"She...wanted me to know that I was the only consistent thing in her life, and for that, she was grateful." - Pat, CASA Volunteer
WRITTEN BY:
PAT
When I first met Kenzie, she was 12-years-old living in a group home with five other females. She and her four other siblings came into Orang County's foster care system when her mother and father divorced. Her mother suffered from mental illness and was unable to care for her children. Kenzie was mad at the world because she and her siblings were not living together like a normal family. Over the six years that I was Kenzie's CASA, she moved into several group homes as her temper proved to be her biggest problem. I tried to help her see that working with a therapist would help her cope with some of the pent-up anger she dealt with daily. Kenzie informed me that with every move she got a new therapist; therefore, she had to start her story over and never got the consistent help she needed. That is a similar problem for most kids in foster care as staff, social workers, and therapists frequently change when the kids are moved around.
Once you got to know Kenzie, you found a special caring young lady who was smart, articulate, and who could take on a whole debate team without breaking a sweat. When she applied herself in school, her grades reflected her work. Kenzie has a wonderful sense of humor and we spent a lot of time laughing over the silliest things on our outings. When Kenzie approached her 17th birthday, she learned that her siblings were about to be adopted by their foster mother. She was against it and made her feelings known because she wanted to adopt them herself when she turned 18 and emancipated. Kenzie's goal was dashed. On Kenzie's 18th birthday I attended court with her and as soon as we left the courthouse, she had me return her to her group home. She had packed her bags the night before and walked out of the group home without saying goodbye to anyone including me. That was how her case ended for me.

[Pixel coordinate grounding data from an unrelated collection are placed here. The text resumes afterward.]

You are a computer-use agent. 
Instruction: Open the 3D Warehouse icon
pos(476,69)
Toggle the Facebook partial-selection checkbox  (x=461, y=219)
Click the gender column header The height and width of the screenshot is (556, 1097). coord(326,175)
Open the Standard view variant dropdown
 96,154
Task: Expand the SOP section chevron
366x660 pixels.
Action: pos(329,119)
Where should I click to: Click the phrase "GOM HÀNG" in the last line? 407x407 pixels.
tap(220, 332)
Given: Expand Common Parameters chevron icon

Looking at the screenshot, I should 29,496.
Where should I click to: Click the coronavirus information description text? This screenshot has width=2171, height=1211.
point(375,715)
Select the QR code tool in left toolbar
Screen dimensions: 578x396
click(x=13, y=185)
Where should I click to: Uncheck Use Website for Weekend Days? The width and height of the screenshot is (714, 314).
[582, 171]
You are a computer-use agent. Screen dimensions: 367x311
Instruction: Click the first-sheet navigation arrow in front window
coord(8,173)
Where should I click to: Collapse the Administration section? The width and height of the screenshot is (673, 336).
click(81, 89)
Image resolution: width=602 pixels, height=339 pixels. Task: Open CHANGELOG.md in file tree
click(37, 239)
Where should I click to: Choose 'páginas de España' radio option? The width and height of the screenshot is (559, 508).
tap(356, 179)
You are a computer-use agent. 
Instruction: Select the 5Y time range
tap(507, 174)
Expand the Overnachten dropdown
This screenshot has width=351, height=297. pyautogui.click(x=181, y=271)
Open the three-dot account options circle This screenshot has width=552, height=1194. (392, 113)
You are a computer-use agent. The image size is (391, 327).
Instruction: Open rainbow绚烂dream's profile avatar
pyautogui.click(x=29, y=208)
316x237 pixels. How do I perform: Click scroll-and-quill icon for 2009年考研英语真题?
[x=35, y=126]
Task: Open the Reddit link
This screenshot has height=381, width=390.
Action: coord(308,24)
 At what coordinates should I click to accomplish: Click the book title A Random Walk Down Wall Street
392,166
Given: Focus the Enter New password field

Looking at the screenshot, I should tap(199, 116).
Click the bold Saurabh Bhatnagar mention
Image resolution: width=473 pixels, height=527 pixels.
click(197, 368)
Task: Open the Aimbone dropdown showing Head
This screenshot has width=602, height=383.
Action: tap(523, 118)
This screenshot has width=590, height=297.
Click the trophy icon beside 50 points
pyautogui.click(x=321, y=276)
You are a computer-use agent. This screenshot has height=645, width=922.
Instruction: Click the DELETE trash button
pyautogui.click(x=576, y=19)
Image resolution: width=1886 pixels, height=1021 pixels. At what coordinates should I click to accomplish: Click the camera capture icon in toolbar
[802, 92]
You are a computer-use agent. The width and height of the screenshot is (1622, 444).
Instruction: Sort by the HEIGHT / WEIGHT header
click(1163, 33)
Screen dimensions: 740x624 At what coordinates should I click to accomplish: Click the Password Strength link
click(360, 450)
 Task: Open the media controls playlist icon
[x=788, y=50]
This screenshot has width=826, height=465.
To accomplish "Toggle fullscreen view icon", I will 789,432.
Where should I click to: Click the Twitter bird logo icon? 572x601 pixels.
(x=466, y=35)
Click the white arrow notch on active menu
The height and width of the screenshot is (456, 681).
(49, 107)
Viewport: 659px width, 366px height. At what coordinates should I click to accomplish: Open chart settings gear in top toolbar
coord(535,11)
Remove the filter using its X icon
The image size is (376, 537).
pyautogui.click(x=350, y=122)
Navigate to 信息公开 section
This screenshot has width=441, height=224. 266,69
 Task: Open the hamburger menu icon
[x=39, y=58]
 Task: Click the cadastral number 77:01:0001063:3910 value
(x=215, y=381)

One day, several years later, my phone rang, and I was so happy I was sitting down! It was Kenzie! She began apologizing for the way she left and wanted me to know that I was the only consistent thing in her life, and for that, she was grateful. We both spent some time catching up on one another and crying. We made plans to meet for dinner the following day. We keep in touch via phone. Kenzie is doing well, living with her boyfriend, and she has reconnected with her siblings. She is helping them when she can. She shared with me that she has a therapist and is getting help with her family issues. Kenzie did reach out to her parents, but that is still a work in progress. She calls me on Mother's Day, and we exchange calls on our birthdays, and at Christmas, too.